El estupor del mundo
Amigos y enemigos coincidieron en reconocerle ese título, hecho de inquietud, perplejidad, temor y admiración: stupor mundi. Federico II de Hohenstaufen es sin duda algo más que otro nombre de monarca medieval y sus hazañas y fechorías -de todo hubo- trascienden con mucho aquel remoto siglo XIII en que tuvieron lugar. Nació camino de Sicilia, que luego fue su primer reino, y ese comienzo azaroso e itinerante es emblema de su vida, en la cual todo resulta paradójico: su devoción por la antigüedad pagana mucho antes de que fuera redescubierta por el Renacimiento, su rebelión contra el poder terrenal del papado después de ser alzado al trono imperial de Germania nada menos que por Inocencio III, su fascinación por la cultura sarracena (tenía guardia mora, como Franco, y un harén, cosa de la que prudentemente prescindió el Caudillo) lo que no le impidió ir a la cruzada -pese a estar excomulgado- aunque, eso sí, para pactar con el Sultán la conquista de los Santos Lugares que los demás no habían conseguido por la fuerza y proclamarse pacíficamente a sí mismo rey de Jerusalén, en vista de que ninguna autoridad eclesiástica quería coronarle (después Napoleón repetiría el gesto). Sabía varias lenguas, protegió las artes y las letras (al menos cuando le convino), discutía gustoso de filosofía y teología con los sabios de la época, hizo reformas modernizadoras en la administración... en una palabra, se ganó también el título de Anticristo concedido por los clérigos sobresaltados y por Nietzsche, que le admiraba.

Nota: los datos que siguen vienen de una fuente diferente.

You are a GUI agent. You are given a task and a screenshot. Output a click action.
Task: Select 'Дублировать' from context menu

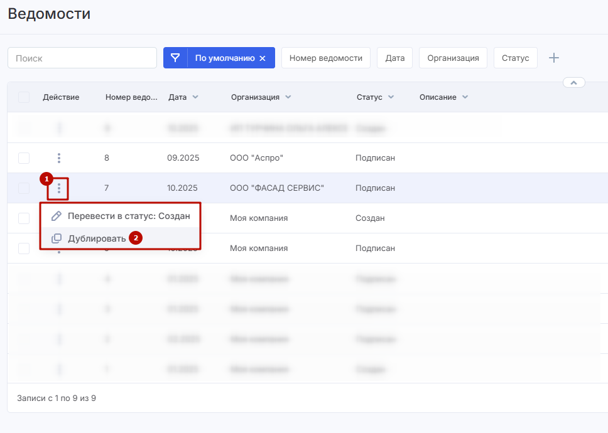coord(97,238)
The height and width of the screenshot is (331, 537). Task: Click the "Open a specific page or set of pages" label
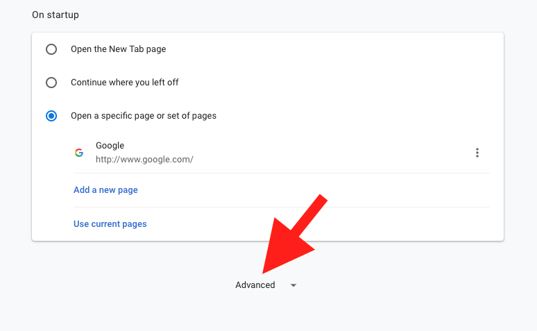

Los 'Diálogos' de Castello Svevo de Trani hubieran encantado a Federico II
Confieso no haber leído la obra monumental que le dedicó el gran Kantorowicz, pero me contento con su vieja biografía escrita por Marcel Brion (Ed. Tallandier, 1978). Me ha acompañado en mi viaje a Trani, la pequeña localidad portuaria de la Apulia dónde se yergue uno de los muchos castillos que alzó en esa comarca italiana, su predilecta. A media hora por carretera de Trani está Castel del Monte, el más famoso de todos, un sombrío prodigio de planta octogonal declarado Patrimonio de la Humanidad: muchos lo conocimos por primera vez en la versión cinematográfica -excelente- que realizó Jean-Jacques Annaud de El nombre de la rosa, donde aparecía convertido en abadía. Pues bien, en el mismísimo Castello Svevo de Trani tienen lugar todos los años unos Diálogos literarios y filosóficos cuya generosa apertura hubiera encantado al asombroso Federico. Los organizan las dos dueñas de la excelente librería La Maria del Porto, y este año han contado con figuras tan destacados como Alessandro Baricco, que habló con sus lectores sobre su último libro Los bárbaros (aparecerá en Anagrama), Giulio Giorello (que acaba de publicar en Raffaello Cortina un interesante diálogo sobre cuestiones de bioética con Umberto Veronesi, La libertà de la vita), Paolo Flores d'Arcais (su libro más reciente es Itinerario di un eretico, en ADV, sobre su trayectoria política) o Remo Bodei (en su reciente libro Paesaggi sublimi, ediciones Bompiani, hace una excursión por la filosofía de la naturaleza y lo sublime tan penetrantemente sugestiva como tiene por costumbre).
Las sesiones de los diálogos, allá frente al Adrático revuelto, en el castillo de Federico, estuvieron seguidas por un público sorprendentemente numeroso. En mi experiencia, siempre es así en estos encuentros intelectuales admirablemente frecuentes en Italia, sean en Módena, en Turín o en Roma, por citar los que más he frecuentado. Salas abarrotadas de gente alerta y participativa para oír hablar de hermenéutica o teología, de bioética o pensamiento jurídico, etcétera... Cada vez que tengo la grata ocasión de sentarme ante una de esas audiencias envidiables me pregunto interiormente cómo puede ser que la misma ciudadanía alerta, refinada y entusiasta de esas jornadas pertenezca al país que ha vuelto a elegir por tercera vez al detestable Berlusconi. Es algo que ciertamente también podría producir estupor al mundo, aunque en un sentido opuesto al asombro suscitado por Federico de Suabia.